(Please Note: This uploaded content is no longer available.)
Bishop Patrick Neeson Lynch
3rd Bishop of Charleston, SC
One of the causes for the Emancipation Proclamation was the fact that Bishop Lynch, an Irishman, was able to run the Union blockade around Charleston Harbor and traveled to Europe to procure foreign support for the Confederacy. With him, he carried letters of promise from many prominent Confederate state and national representatives describing the various plans for the legislatures to gradually phase out slavery among most (if not all) the states after the war. Upon the Union’s learning of this fact, the Emancipation Proclamation was quickly drafted to hamstring any European involvement procured by Lynch. Just over a year after the address, in an attempt to increase Bishop Lynch’s credibility among the European nations, Jefferson Davis officially appointed Lynch as the Confederate Ambassador to the Holy See, but was ultimately unsuccessful.

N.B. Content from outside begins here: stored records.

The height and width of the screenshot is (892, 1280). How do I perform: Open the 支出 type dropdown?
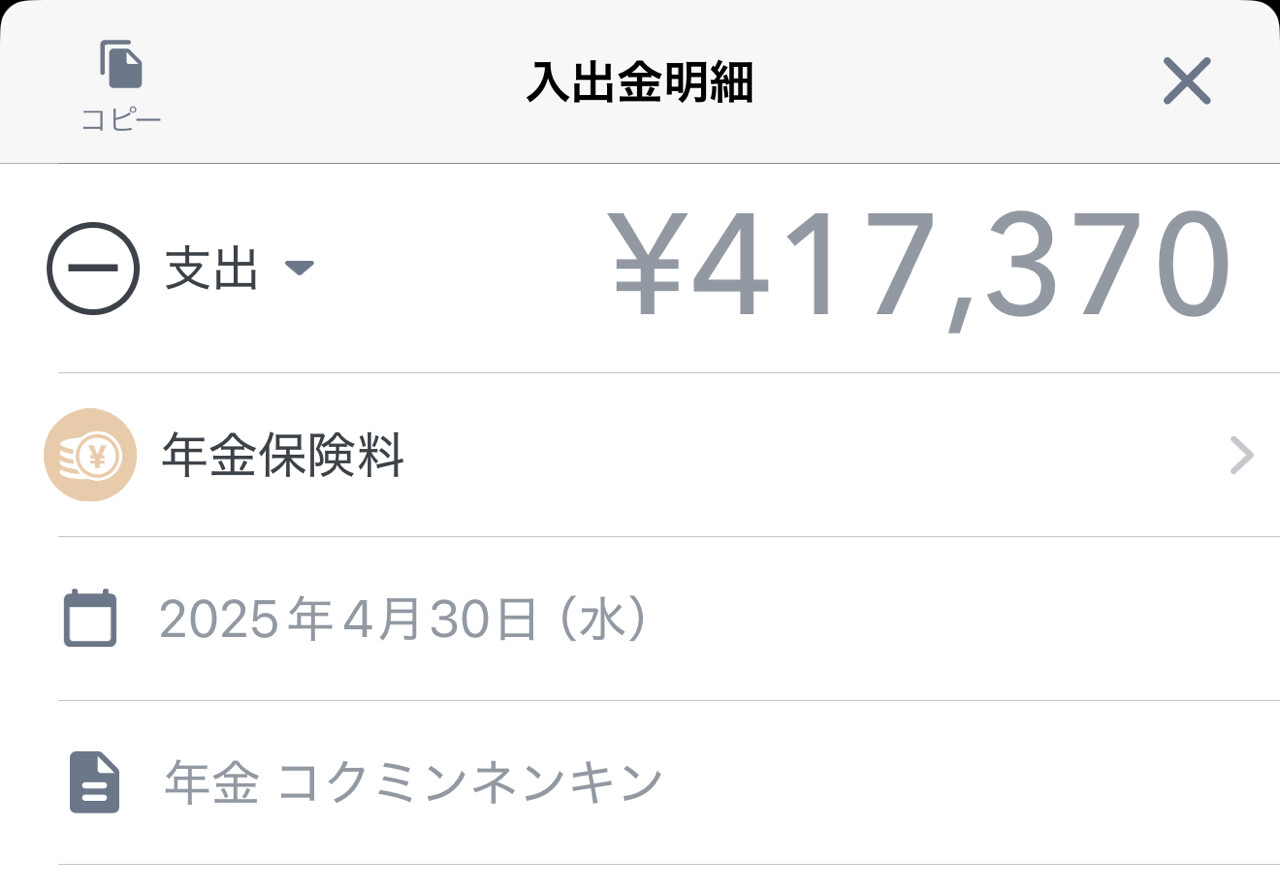[x=239, y=268]
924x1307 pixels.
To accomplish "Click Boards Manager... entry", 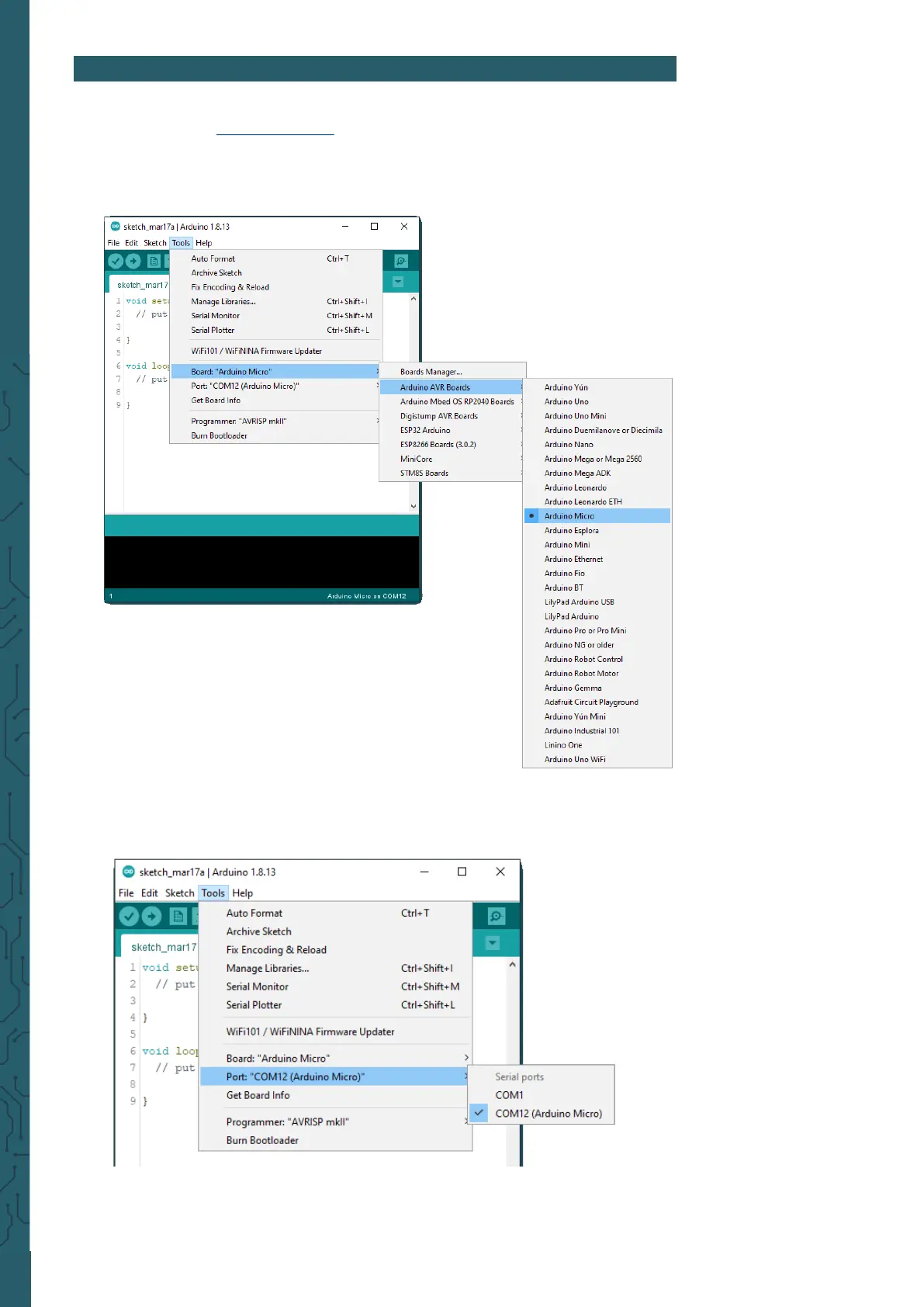I will pyautogui.click(x=431, y=372).
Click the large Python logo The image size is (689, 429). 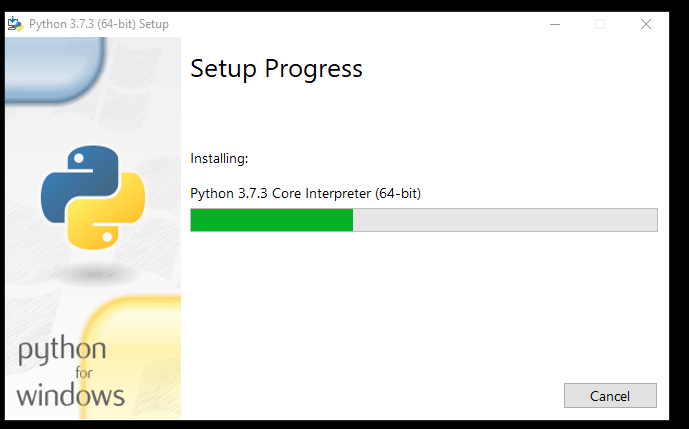(x=93, y=197)
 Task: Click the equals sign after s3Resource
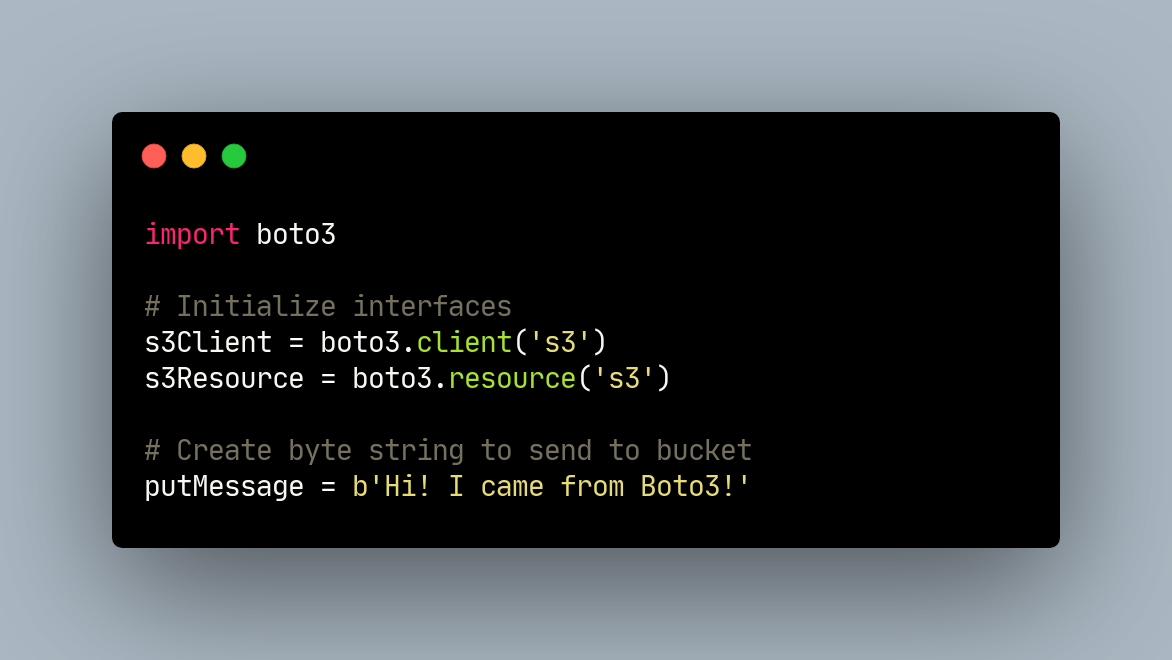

Upon his return to South Carolina, he was captured and imprisoned by the Union armies as a prisoner of war. While offered release as a non-combatant and a well respected individual through out both the Confederacy and the Union, he chose to remain a prisoner until the last of the Confederate prisoners were released, acting as chaplain to both the prisoners and guards for the duration of his stay.